- Problem requirements: Copy out the lines of the records below, and only those lines, from the one with "Given: Click the Present play icon" through the one with "Task: Click the 站长之家中文网站排行榜 ad thumbnail", exactly as they appear.

- Records for processing:
• • • •

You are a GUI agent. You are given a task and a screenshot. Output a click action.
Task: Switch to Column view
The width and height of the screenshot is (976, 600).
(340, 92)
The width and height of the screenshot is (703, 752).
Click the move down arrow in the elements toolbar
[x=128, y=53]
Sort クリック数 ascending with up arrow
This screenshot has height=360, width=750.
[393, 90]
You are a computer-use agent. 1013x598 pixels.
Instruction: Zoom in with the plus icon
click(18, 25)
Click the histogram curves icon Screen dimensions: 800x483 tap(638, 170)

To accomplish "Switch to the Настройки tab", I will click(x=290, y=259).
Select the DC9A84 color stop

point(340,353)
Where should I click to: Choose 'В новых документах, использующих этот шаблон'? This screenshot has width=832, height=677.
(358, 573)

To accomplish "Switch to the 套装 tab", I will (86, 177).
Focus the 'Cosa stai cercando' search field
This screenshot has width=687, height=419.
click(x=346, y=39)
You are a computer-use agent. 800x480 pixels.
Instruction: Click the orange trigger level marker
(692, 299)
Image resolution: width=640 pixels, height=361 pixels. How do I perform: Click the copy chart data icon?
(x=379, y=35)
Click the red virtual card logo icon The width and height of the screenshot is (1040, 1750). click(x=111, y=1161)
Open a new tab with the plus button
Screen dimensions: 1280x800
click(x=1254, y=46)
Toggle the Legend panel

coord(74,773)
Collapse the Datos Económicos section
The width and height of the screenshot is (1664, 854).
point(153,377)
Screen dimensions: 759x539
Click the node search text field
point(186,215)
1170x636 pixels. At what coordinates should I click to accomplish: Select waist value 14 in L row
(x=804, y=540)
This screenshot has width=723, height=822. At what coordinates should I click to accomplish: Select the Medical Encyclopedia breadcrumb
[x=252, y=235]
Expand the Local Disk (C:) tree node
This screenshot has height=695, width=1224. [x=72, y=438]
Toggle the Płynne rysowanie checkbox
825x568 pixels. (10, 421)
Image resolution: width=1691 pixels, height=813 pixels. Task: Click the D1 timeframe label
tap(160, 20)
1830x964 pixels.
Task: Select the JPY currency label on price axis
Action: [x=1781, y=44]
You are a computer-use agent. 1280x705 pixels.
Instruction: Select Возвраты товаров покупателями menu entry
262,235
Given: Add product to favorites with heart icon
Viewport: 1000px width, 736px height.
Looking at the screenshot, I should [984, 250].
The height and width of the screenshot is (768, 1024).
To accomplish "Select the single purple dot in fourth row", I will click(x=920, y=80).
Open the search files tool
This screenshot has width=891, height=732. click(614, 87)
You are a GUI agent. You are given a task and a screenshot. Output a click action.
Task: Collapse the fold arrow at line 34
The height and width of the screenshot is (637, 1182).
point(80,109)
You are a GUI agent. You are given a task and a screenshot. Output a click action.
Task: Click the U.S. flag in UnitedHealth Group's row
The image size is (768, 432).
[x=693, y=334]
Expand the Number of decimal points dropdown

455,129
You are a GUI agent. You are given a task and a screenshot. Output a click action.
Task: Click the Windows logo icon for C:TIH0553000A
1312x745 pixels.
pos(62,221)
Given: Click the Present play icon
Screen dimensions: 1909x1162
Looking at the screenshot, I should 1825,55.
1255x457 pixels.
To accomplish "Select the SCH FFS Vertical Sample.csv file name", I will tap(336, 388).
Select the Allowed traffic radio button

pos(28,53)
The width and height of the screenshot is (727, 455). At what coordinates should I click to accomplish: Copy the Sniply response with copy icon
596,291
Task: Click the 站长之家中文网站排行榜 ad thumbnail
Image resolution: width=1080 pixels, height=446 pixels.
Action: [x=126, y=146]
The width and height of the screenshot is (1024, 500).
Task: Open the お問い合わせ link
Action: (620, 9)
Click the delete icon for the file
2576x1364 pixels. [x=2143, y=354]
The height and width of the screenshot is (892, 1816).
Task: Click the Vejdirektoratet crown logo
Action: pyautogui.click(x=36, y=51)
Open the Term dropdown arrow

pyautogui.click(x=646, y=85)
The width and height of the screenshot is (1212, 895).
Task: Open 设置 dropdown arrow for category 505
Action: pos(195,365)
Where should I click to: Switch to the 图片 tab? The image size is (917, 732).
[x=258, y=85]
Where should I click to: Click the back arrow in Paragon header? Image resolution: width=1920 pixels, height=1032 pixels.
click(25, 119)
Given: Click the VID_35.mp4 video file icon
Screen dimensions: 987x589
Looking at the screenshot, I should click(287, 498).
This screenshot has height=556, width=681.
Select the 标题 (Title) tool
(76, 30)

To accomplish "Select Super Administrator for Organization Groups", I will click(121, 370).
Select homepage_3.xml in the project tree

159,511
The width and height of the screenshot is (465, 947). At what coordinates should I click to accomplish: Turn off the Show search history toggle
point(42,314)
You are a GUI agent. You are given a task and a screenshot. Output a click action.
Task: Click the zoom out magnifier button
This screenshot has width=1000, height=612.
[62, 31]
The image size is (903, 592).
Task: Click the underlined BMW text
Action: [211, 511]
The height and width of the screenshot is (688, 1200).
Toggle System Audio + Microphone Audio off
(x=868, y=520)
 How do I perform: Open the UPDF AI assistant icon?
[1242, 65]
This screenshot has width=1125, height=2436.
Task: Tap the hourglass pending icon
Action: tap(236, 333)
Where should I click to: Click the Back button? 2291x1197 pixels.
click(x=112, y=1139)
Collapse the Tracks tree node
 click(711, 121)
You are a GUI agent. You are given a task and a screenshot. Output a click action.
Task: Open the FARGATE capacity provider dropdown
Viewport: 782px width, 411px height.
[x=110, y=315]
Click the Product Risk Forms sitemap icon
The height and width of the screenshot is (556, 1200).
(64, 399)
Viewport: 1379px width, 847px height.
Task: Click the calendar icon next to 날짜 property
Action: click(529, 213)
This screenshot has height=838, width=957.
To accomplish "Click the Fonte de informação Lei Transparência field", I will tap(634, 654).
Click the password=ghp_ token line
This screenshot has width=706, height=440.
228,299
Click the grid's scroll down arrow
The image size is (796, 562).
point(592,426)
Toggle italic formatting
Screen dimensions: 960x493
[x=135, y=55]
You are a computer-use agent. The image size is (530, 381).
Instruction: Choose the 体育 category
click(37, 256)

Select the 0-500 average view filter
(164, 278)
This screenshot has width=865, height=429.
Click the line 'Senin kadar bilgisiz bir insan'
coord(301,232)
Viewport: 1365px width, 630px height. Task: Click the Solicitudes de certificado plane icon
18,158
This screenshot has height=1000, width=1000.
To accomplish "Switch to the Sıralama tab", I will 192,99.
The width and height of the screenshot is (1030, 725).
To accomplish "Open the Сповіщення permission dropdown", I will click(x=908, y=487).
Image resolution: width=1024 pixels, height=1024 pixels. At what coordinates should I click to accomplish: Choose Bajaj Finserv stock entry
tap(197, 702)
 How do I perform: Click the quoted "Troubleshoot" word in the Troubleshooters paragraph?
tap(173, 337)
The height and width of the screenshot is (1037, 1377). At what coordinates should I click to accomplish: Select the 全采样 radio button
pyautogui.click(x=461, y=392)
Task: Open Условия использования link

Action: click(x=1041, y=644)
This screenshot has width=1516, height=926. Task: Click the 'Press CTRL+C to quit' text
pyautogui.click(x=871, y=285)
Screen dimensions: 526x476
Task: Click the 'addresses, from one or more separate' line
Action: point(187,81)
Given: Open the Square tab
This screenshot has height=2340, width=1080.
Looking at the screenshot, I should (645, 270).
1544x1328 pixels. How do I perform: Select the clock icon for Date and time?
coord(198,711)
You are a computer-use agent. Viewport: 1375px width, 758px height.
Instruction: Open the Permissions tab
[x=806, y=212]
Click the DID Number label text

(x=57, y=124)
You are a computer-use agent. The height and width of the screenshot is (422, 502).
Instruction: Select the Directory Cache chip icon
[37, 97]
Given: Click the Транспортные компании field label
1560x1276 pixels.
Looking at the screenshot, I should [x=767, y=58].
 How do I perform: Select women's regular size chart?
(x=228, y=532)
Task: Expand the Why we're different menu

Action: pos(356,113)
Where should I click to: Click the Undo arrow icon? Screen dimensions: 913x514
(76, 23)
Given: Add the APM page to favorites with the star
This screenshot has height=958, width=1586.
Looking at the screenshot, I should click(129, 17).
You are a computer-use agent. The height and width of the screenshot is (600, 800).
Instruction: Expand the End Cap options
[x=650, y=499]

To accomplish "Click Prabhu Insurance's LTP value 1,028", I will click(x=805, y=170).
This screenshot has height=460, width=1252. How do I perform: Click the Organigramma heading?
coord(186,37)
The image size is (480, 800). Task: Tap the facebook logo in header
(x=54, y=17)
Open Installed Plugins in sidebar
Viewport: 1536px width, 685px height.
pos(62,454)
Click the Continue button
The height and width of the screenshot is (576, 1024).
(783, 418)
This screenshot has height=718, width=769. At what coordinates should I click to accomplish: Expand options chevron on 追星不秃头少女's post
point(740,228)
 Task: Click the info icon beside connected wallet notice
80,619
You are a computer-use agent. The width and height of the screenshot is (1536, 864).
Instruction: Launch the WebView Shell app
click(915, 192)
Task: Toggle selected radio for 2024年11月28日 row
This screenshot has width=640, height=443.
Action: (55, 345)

• • • •

- Final answer:
Given: Click the Present play icon
Screen dimensions: 1909x1162
Looking at the screenshot, I should 1825,55.
1255x457 pixels.
To accomplish "Select the SCH FFS Vertical Sample.csv file name", I will tap(336, 388).
Select the Allowed traffic radio button

pos(28,53)
The width and height of the screenshot is (727, 455). At what coordinates should I click to accomplish: Copy the Sniply response with copy icon
596,291
Task: Click the 站长之家中文网站排行榜 ad thumbnail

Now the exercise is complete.